[SOLVED]Autostart VPN when needed

Telemin · l33t Joined: 25 Aug 2005 Posts: 753 Location: Glasgow, UK

Hi all,

I am currently having to use Mathematica and Matlab for University projects, which means that I have to be connected to the university VPN for as long as they are open, as if they cannot re-authenticate with the license server every couple of minutes, they shut themselves down. I don't like to leave the VPN connected, partly because I don't like the university logging all my traffic (legality not an issue, I just like my privacy) and also because the overhead on the VPN is daft (~5kbps !!) which on a DL limited line adds up if you leave it connected all day.

I also want to make it reconnect on dropout, rather than me only finding out when my program just autosaves and quits on me.

So to cut a long ramble short:

Is there a way to run a service when a connection to a specific IP or IP block is requested, so that the VPN connects automatically, like xinetd but for IPs not ports?

I hope that makes sense, although it may not be a common request, but being a geek I am lazy, and work on the basis of if it can be automated I like to automate it

Many thanks in advance

-Telemin-
_________________
The Geek formerly known as -Freestyling-
When you feel your problem has been solved please add [Solved] to the topic title.
Please adopt an unanswered post

Hu · Moderator Joined: 06 Mar 2007 Posts: 21635

One way you could do this would be to use an iptables rule that logs when the connection is made, then have a tool tailing the kernel log and triggering the VPN when you see that message go past. You could use a static route when the VPN is down to ensure that Linux sends the TCP SYN out, so that iptables can catch it. The SYN would go nowhere since your local network would not be able to route it, but its mere presence would have triggered VPN initiation. Yes, this is an ugly hack. However, if it works, it should be quick to put together.

As regards privacy, you might be able to play with the routes so that only selected university-specific traffic goes over the VPN interface and everything else goes over your regular Internet connection.

Telemin · l33t Joined: 25 Aug 2005 Posts: 753 Location: Glasgow, UK

Thank's for the reply Hu, that's a really good idea, it should work great as a quick and easy hack to keep my programs from shutting down on me. Since I would imagine after the first failed syn they should send a few more before giving up.

I had a feeling there was probably going to be nothing that specifically suited my job since it's a fairly odd request I feel, maybe it'll be a weekend project sometime soon, patch xinetd to have ip-based rules as well as port based, or see if there is a way to trick it somehow.

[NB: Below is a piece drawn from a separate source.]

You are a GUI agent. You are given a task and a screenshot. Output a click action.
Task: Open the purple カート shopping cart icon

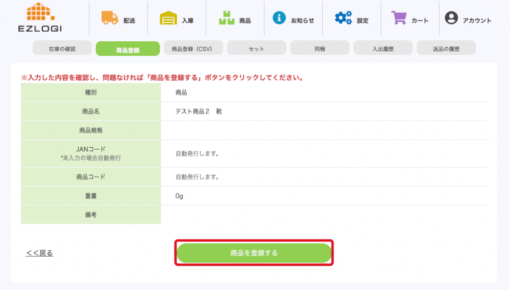click(x=398, y=18)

As for the routing I have sorted a script to set it all up for me, I think I'll have to root around in the man pages to point specific domains to the university nameservers with resolv.conf though. And maybe give openvpn a try so I don't have to pipe yes to the cisco client!

Thank you very much!

-Telemin-
_________________
The Geek formerly known as -Freestyling-
When you feel your problem has been solved please add [Solved] to the topic title.
Please adopt an unanswered post

Hu · Moderator Joined: 06 Mar 2007 Posts: 21635

If you cannot get the VPN started fast enough after that first SYN to avoid having the application die, you might be able to buy yourself a bit more time if you instead redirect the application traffic to a local listener, which starts the VPN and then acts as a transparent forwarder of the traffic to the real license server. This would require writing such a listener/forwarder, which is more involved than the cobbled together idea I posted above.

s_bernstein · Posted: Sat Jan 22, 2011 8:27 am Post subject:

Or maybe, you leave your vpn connection open. You don't have to use your vpn as default gateway. So just route the traffic to the licence server via your vpn.

Hu · Moderator Joined: 06 Mar 2007 Posts: 21635

tcbounce · Posted: Thu Jan 27, 2011 7:17 am Post subject:

pptp with dial on demand (weak MS security proven flawed by cain & able and counterplane security)

Well you could turn of DPD (dead peer detection) if you had a fixed ip address. I mean what's a few kb packets every 30 seconds anyway?

If you were really a nut I guess you could use diald and a non KAME -kernel version of IPSEC (old freeswan ipsec network interface) to implement a dial on demand solution. What he's asking for is pretty uncommon in the world of IPSEC.